Born in Szeged, Ilona Tokody began her music education in her home town with Valéria Berdál before enrolling at Budapest's Ferenc Liszt Academy of Music, where she was taught by Dr. Jenő Sipos. She won the Kodály Singing Competition in 1972 and the Erkel Singing Competition in 1976. In that same year, she joined the Opera as a contracted member. As a young artist on the cusp of her career, her initial debuts in works by contemporary Hungarian composers were highly acclaimed. She has collaborated with numerous great directors – including Franco Zeffirelli, Otto Schenk and Götz Friedrich – and conductors, such as Claudio Abbado, Giuseppe Sinopoli and Giuseppe Patané.

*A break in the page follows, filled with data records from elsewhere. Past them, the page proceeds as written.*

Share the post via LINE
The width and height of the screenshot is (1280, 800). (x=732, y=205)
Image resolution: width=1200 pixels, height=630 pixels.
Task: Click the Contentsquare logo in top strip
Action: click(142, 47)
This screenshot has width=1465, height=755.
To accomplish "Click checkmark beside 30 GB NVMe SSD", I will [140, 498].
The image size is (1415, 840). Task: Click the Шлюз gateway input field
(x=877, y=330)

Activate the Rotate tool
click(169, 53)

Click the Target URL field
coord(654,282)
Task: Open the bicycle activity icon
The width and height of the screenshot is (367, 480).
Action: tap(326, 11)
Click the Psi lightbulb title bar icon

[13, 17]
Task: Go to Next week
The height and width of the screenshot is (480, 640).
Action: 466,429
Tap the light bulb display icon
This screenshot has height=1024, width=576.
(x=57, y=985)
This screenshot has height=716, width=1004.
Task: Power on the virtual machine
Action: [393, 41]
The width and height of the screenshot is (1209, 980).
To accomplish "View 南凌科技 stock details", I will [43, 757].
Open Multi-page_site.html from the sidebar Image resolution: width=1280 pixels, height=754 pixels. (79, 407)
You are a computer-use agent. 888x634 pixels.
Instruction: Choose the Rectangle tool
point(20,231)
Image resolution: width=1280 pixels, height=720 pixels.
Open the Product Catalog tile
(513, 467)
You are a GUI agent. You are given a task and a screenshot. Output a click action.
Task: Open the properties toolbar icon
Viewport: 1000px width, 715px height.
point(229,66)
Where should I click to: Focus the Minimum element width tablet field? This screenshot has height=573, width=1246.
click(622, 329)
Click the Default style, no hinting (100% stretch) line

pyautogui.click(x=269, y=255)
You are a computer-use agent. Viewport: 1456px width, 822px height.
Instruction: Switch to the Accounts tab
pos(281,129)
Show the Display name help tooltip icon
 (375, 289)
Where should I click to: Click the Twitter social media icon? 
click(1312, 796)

Over the course of her career, she has primarily sung the leading roles in Italian and French operas, but she has also been engaged for oratorios and for song and aria recitals. Her talent was also quickly noticed abroad. In 1979, her Wiener Staatsoper debut as Mimì in La bohème was such a triumph that she then went on to sing a whole series of principal roles in Vienna: the title role of Suor Angelica, Leonora (La forza del destino), Amelia (Simon Boccanegra), Maddalena (Andrea Chénier), the title role of Manon Lescaut, and Rachel in Halévy's La Juive. It was in the latter opera that she first partnered with José Carreras, who set her career as an opera singer going and later her concert career as well. She first sang with Plácido Domingo in 1986, at Deutsche Opera Berlin, Verdi's Otello. She also racked up huge triumphs in other major European cities (Barcelona, Madrid, Bonn, Catania, Rome, Naples, Stuttgart, Hamburg) and Japan. She has sung together with such international stars as Fiorenza Cossotto, Elena Obraztsova, Luciano Pavarotti, Juan Pons and Piero Cappuccilli, and also got to sing in Richard Strauss's Guntram in New York's Carnegie Hall. In 1988, she made her debut with the audience of the Metropolitan Opera in the roles of Nedda (Pagliacci) and Micaëla (Carmen). She has also been invited to perform in a number of other cities in North and South America, including Boston, Los Angeles, Houston, San Francisco and Buenos Aires. It was in Buenos Aires, at the Teatro Colón, where she sang her one hundredth Mimì alongside Luciano Pavarotti.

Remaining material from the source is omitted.